- Trecho selecionado -
------------------------
CRÔNICA 3 - Luto ao cubo


2010 começou de modo nefasto com o falecimento de três insubstituíveis ícones esportivos. Dois desses se desassociaram da matéria e já se encontram em outro universo, sobre uma nuvem fofinha e branca ou num céu dourado vivendo eternamente sua vida de sonhos, dependendo de por qual prisma religioso abordemos a questão do fim da existência física, já o outro, o terceiro, ainda perambula entre nós. Apesar de vivo em corpo, sua alma encontra-se estilhaçada, e essa talvez seja a pior das mortes.

Façamos luto por Armando Nogueira, que muitos dizem ter sido um dos maiores jornalistas do Brasil. Mentira. Foi um dos maiores do mundo. Extraiu do chute que erra a bola e perde o gol feito, ao invés do óbvio proferir de impropérios que a maioria de nós teria para oferecer na melhor das hipóteses, uma certa pena da bola, que sonhando o enrosco sensual com o fundo das redes, se viu largada, só, na grama verde sentindo-se não querida. Fez de vitórias simples de 1 a 0 jornadas multidimensionais entre o céu e o inferno. Desdobrou o normal em belo e livre, sem acanhamento de fazer de cada texto uma declaração de amor por momentos que a maioria teria como mundanos. Endeusou esportistas, transcendeu esportes, exagerou miudezas, tirou uma das trilhões de estrelas do firmamento e colocou para brilhar no peito de cada botafoguense, um artífice de palavras que sempre escreveu de modo interessado sobre as pequenas coisas que o rodeavam. Como o sol amando e falando baixo com os planetas. Armando norteou um caminho que só existe para quem consegue ver além dos olhos, caminho que, para José Saramago, a maioria não vê. Um caminho tortuoso pelo qual ele nos levava pela mão, sem sobressaltos, reafirmando em cada crônica o xeque mate do além sobre o aquém.
------------------------
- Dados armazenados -

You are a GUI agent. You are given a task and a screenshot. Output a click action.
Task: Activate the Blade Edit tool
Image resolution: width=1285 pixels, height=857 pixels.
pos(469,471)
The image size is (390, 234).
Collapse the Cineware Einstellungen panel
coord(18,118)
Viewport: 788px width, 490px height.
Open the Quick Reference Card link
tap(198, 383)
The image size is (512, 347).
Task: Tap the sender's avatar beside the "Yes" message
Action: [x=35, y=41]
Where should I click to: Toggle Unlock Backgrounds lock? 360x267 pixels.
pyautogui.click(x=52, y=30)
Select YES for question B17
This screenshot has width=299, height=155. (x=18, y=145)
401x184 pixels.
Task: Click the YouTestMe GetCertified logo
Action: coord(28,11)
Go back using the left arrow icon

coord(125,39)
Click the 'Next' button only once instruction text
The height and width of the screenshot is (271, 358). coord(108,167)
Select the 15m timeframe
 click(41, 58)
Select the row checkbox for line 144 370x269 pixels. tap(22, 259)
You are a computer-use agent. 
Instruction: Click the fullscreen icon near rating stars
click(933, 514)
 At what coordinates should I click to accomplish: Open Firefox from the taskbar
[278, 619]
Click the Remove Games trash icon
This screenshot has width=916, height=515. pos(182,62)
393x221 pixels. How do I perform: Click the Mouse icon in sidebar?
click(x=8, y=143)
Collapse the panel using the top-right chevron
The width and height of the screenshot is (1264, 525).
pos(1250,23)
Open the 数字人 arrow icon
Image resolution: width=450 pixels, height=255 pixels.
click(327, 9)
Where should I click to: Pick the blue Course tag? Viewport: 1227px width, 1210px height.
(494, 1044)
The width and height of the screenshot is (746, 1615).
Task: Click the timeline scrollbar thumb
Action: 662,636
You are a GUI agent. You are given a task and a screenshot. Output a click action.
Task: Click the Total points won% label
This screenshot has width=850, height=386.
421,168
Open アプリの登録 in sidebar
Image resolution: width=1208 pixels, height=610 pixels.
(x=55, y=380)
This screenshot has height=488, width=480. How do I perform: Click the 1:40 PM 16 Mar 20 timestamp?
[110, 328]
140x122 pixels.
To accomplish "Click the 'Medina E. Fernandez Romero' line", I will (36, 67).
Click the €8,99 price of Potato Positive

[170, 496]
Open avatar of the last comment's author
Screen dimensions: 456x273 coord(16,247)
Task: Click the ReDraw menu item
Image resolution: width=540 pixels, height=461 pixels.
------------------------
- Instruções de trabalho -
1 > Pode reescrever de forma mais breve o parágrafo da crônica que começa com "2010 começou de modo nefasto", mantendo seus fatos principais?
2 > Pode retomar a crônica sobre os três ícones esportivos a partir do ponto em que ela para?

- Suas respostas -
1 > 2010 começou mal, com a perda de três ícones esportivos insubstituíveis. Dois morreram e, conforme a crença de cada um, vivem agora em outro plano. O terceiro continua vivo no corpo, mas tem a alma estilhaçada, o que talvez seja a pior das mortes.

2 >
Façamos luto pelo Grão Mestre Luiz Alves, uma das maiores lendas não reconhecidas do esporte brasileiro. Manteve vivo o muay thai no Brasil durante um período em que a luta era mal vista e desprovida de glamour. Perseverou quase sozinho, guiado por aquela convicção de aço forjada no Olimpo com a qual apenas alguns homens especiais são agraciados, levando a bandeira de sua luta e sonhos. Vanderlei, Anderson, Shogun e outros, não foram seus alunos, mas são filhos do muay thai que tomou o Brasil de assalto apenas porque a célula mater se manteve pulsante no corpo do mestre durante anos a fio. Se o Brasil tem mais campeões de MMA, mais gente saindo da marginalidade por optar pelo caminho dessa luta e arte, mulheres fazendo aulas para emagrecer, Luiz é o responsável. Ele fez o Brasil um pouco mais campeão, seguro e saudável.

Façamos luto por Frank Mir. Um dos maiores lutadores de MMA de todos os tempos nos ensinou que a maior das estruturas musculares não se sustenta sem coração. O seu talento e sucesso prematuro nos fez acompanhar uma jornada auto-destrutiva ao longo desses anos de mais derrotas vexatórias do que vitórias relevantes. Como um amigo que insiste em contar histórias tristes e nos contaminar com uma dor que deveria ser só dele. Mir sofreu um acidente de moto anos atrás que partiu sua perna em dois. Contrariou os médicos que diziam não poder nunca mais competir vencendo alguns dos maiores lutadores do mundo anos depois. Mas algo foi desativado no dia do acidente. Frank não vencia mais lutas com o coração, vencia por conta exclusiva de sua técnica completamente diferenciada, mas nas vezes em que teve sua raça, sua alma testada, começou a fraquejar, vez após vez, num mau exemplo deprimente de que vontade supera talento. No UFC 111 presenciamos a definitiva morte por esquartejamento do espírito de Frank pelas mãos de Shane Carwin, num nocaute devastador, que arrancou pedaços de sua alma diante das TVs do mundo todo. Mir passou de um possível desafiante ao título a um lutador que precisa de acompanhamento psicológico.

Armando e Luiz não estão mais aqui em corpo, mas suas ondas vão sacolejar o mar da existência por muito tempo. Mesmo longe, parecem tão perto. Frank Mir está perto, mas ninguém parece ligar. Se a vida é mais do que só viver, se compreende o que somos e o que outros são, podemos afirmar que Armando e Luiz viverão para sempre conosco, já Mir, está morto para essa vida. Pensando bem, talvez essa coluna tivesse que ter feito luto apenas para uma pessoa. Para as outras duas, caberia melhor uma salva de palmas.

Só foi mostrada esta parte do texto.